> **AIM OF THE EXERCISE**:
The line containing "Where should I click to: Toggle" marks the start; return it and every line after it in the listing below, exactly, through the last.

___ INFORMATION SHOWN

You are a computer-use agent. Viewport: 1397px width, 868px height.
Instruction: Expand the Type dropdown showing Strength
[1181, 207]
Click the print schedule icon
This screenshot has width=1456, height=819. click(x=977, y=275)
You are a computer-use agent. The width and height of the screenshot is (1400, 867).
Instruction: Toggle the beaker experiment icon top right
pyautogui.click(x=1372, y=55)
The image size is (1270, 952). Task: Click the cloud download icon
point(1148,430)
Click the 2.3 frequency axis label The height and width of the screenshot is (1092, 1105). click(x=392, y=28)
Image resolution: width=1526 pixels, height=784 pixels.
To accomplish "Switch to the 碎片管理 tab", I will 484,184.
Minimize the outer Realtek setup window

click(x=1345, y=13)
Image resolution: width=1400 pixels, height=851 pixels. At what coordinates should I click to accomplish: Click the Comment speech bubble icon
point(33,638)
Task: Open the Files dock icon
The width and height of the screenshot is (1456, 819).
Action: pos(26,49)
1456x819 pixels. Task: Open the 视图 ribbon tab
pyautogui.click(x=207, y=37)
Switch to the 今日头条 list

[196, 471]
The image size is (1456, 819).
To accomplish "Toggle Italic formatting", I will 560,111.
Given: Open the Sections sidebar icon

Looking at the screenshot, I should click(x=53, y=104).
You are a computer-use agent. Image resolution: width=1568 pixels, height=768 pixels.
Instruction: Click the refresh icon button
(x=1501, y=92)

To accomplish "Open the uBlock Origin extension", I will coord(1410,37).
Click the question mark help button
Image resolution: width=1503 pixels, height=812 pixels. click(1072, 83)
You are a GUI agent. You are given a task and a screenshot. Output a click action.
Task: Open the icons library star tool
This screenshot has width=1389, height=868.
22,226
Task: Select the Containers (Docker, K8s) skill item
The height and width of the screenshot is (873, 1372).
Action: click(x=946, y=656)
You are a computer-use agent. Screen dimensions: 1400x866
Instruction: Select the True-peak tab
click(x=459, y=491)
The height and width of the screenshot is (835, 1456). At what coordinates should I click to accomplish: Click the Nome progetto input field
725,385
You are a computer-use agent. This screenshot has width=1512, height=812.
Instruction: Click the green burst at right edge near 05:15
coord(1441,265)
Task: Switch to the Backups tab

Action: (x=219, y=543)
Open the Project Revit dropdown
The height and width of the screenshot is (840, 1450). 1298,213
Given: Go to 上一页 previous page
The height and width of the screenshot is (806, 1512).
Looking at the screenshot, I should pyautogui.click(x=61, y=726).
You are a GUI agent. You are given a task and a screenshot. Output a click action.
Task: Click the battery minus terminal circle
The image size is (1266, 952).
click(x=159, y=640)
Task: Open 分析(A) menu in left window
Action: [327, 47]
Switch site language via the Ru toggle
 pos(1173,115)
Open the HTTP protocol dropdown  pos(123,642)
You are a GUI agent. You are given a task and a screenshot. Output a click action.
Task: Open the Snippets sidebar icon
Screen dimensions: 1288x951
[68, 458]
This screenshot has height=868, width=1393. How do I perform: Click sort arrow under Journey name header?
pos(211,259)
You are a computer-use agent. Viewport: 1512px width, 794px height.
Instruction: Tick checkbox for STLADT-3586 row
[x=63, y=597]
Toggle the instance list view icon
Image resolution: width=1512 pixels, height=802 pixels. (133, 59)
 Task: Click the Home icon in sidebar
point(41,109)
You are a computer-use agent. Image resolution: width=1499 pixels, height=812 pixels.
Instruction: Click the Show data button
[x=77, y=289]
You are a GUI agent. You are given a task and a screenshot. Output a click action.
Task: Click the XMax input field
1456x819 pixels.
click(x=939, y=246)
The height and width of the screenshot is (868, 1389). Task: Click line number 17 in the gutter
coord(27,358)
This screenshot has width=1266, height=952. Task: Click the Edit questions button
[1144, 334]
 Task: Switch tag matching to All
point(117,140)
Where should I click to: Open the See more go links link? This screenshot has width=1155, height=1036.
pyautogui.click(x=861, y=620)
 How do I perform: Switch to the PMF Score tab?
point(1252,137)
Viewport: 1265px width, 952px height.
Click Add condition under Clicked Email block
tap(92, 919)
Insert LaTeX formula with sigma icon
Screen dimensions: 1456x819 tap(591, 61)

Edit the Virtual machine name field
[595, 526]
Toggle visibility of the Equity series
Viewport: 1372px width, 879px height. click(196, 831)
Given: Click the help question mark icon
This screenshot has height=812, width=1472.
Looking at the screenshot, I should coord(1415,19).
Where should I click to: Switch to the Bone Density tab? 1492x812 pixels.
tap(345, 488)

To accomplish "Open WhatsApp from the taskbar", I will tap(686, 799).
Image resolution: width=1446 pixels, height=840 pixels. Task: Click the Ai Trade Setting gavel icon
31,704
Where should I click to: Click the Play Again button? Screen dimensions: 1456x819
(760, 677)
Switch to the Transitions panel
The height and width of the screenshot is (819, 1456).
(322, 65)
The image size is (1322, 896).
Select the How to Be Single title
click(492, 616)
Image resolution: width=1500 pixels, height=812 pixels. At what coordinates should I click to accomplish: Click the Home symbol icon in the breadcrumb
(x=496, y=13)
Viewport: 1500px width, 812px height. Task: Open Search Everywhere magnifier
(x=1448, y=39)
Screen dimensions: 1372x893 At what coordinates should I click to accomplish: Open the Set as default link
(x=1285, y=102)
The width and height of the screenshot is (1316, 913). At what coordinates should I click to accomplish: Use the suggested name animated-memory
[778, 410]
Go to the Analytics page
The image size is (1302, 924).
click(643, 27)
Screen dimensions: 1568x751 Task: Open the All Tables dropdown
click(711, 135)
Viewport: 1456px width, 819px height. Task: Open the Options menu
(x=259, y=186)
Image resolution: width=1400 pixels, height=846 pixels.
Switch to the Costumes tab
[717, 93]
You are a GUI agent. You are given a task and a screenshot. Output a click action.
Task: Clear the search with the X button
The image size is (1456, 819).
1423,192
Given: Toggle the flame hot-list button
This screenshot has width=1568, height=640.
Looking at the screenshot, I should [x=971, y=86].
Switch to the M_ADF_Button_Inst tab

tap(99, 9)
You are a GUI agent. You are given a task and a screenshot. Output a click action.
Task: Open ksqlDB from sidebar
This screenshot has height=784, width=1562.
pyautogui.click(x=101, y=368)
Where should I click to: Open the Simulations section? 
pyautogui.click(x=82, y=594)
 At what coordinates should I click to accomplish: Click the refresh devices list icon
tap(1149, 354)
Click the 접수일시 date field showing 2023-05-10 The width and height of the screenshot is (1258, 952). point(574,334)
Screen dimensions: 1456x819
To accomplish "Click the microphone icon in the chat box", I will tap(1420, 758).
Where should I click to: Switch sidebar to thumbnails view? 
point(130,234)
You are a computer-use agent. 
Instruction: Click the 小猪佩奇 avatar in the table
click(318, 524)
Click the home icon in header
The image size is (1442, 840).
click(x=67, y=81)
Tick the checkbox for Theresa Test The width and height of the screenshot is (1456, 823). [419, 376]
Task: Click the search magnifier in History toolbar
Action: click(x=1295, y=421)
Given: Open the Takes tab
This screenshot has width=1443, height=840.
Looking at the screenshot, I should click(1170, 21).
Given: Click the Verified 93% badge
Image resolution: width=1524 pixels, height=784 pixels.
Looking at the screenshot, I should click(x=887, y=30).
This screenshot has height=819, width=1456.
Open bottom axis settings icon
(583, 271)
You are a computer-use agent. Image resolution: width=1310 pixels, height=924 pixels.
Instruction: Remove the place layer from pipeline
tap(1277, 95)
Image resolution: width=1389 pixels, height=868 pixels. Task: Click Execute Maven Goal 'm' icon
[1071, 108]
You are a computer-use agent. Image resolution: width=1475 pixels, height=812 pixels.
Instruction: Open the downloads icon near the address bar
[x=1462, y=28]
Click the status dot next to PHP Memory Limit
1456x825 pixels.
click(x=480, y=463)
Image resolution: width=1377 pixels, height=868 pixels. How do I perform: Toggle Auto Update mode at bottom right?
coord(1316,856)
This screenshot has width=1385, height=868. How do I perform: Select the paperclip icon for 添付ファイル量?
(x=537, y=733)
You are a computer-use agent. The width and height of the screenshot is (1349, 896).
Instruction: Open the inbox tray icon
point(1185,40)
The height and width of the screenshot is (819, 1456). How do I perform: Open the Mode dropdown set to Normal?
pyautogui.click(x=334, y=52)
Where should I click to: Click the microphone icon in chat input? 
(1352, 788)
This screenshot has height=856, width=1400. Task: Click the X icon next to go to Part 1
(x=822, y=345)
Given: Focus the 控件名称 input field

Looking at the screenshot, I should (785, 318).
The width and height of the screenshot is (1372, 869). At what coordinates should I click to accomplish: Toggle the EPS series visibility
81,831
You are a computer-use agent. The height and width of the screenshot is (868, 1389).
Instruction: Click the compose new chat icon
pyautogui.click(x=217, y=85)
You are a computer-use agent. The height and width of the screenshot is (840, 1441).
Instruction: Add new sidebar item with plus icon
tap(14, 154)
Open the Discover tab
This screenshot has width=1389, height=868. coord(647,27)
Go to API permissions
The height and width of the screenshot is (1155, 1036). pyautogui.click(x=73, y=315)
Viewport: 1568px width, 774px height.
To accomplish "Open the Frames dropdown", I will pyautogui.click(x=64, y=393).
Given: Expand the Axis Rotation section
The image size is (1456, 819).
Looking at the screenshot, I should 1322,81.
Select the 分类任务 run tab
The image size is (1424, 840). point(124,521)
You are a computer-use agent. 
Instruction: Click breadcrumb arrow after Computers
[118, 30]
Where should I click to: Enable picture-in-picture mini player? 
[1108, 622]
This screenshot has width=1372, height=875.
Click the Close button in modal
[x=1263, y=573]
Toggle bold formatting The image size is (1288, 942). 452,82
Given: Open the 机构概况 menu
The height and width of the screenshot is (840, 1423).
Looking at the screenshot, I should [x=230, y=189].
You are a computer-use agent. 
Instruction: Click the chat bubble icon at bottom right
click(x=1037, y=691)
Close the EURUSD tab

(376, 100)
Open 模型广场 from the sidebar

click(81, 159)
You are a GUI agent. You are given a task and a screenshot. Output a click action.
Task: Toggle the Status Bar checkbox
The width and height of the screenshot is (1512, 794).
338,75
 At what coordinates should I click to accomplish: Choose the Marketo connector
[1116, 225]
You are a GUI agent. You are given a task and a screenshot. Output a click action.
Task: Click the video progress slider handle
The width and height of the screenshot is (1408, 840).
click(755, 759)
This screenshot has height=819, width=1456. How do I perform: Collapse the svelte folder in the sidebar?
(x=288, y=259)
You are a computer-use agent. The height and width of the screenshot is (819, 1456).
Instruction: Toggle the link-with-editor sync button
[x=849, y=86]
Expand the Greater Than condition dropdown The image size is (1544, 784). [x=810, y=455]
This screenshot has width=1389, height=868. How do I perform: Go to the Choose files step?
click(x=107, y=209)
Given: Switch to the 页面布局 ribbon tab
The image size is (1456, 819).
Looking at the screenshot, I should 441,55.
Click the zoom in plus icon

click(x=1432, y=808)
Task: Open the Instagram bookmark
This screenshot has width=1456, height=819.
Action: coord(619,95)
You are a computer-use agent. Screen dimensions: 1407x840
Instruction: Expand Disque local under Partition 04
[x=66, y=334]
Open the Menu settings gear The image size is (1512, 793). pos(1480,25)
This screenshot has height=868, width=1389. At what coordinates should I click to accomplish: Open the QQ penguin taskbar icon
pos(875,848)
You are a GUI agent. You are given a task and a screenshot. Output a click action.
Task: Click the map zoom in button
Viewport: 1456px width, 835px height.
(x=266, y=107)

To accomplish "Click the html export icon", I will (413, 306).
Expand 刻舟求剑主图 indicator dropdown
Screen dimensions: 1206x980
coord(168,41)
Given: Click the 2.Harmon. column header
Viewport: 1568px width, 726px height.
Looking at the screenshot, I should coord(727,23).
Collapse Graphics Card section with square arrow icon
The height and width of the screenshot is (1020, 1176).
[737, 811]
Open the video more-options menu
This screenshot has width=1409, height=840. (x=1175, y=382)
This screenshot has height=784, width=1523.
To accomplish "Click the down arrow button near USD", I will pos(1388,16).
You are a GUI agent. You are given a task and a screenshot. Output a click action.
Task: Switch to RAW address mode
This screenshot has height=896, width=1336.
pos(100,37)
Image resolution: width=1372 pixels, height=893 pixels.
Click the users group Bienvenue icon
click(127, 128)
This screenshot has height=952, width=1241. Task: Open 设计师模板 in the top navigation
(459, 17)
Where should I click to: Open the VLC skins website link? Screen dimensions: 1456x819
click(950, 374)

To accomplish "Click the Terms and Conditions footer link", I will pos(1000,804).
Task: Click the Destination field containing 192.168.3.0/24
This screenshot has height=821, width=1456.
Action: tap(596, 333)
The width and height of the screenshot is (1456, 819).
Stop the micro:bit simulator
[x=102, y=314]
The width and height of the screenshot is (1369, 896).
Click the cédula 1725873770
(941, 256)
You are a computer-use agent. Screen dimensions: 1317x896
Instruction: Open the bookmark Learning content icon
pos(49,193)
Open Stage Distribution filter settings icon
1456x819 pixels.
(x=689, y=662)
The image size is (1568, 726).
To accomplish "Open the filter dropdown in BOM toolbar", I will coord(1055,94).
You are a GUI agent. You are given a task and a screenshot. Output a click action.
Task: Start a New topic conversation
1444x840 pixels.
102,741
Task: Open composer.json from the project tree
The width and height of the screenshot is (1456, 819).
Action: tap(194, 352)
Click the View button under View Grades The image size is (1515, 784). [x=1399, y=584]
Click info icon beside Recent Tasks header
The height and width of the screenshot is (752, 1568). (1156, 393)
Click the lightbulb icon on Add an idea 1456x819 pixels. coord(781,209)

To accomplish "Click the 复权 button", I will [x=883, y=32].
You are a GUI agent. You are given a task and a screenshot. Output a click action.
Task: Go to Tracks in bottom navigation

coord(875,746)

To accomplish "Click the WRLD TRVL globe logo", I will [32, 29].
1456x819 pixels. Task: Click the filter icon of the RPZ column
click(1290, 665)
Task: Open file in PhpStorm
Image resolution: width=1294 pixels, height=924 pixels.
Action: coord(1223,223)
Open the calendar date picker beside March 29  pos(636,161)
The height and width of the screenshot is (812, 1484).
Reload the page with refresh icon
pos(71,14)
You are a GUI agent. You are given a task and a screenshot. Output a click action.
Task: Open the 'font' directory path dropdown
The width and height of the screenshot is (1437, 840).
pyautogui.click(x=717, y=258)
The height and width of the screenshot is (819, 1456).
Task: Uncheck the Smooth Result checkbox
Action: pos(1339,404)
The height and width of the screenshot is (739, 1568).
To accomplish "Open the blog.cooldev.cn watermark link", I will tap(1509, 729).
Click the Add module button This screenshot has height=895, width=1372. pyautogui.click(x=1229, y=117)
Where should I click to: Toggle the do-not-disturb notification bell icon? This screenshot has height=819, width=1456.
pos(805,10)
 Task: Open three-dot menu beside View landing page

______

> **OUTPUT BELOW**:
Where should I click to: Toggle the do-not-disturb notification bell icon? This screenshot has height=819, width=1456.
pos(805,10)
 Task: Open three-dot menu beside View landing page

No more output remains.